Do this:
Copy out the lines starting at the one that contains "Click the day 1 axis label" and ending at the one that contains "Action: pyautogui.click(x=218, y=136)", with both of those lines included.

(Records excerpted from a collection)
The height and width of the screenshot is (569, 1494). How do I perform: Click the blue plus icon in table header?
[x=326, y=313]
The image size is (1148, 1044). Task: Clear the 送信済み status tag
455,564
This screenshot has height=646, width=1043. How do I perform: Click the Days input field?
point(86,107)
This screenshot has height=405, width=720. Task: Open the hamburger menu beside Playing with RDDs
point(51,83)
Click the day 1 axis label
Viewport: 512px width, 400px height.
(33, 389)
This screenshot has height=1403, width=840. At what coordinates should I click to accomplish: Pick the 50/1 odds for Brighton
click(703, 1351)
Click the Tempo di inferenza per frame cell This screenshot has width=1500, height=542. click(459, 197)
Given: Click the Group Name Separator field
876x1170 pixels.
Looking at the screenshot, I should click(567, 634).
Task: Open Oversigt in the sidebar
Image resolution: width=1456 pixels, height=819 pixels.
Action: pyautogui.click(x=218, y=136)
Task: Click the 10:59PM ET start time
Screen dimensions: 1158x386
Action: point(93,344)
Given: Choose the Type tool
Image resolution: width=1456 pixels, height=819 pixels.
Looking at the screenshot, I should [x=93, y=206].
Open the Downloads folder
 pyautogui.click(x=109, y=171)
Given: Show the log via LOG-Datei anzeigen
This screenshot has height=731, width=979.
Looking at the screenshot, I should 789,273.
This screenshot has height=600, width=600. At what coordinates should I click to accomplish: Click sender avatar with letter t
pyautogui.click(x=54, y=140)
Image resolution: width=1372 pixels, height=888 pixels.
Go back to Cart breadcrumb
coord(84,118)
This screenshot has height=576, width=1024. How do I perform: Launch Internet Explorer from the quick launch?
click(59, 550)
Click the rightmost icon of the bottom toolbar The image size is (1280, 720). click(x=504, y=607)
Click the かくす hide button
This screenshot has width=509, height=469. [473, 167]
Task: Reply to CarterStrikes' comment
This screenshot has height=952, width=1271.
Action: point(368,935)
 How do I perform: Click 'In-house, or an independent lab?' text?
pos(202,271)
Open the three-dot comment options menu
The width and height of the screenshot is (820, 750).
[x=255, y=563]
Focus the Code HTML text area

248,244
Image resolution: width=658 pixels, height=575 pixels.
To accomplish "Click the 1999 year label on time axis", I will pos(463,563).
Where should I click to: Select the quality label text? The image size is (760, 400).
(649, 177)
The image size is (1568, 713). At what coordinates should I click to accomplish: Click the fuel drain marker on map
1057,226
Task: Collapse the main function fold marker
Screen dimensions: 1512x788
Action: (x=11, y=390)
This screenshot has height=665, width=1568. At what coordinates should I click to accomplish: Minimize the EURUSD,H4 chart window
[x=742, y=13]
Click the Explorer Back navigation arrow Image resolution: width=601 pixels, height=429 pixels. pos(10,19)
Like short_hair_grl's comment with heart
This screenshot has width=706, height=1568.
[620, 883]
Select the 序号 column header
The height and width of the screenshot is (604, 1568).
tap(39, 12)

Exercise answer:
Click the day 1 axis label
Viewport: 512px width, 400px height.
(33, 389)
This screenshot has height=1403, width=840. At what coordinates should I click to accomplish: Pick the 50/1 odds for Brighton
click(703, 1351)
Click the Tempo di inferenza per frame cell This screenshot has width=1500, height=542. click(459, 197)
Given: Click the Group Name Separator field
876x1170 pixels.
Looking at the screenshot, I should click(567, 634).
Task: Open Oversigt in the sidebar
Image resolution: width=1456 pixels, height=819 pixels.
Action: pyautogui.click(x=218, y=136)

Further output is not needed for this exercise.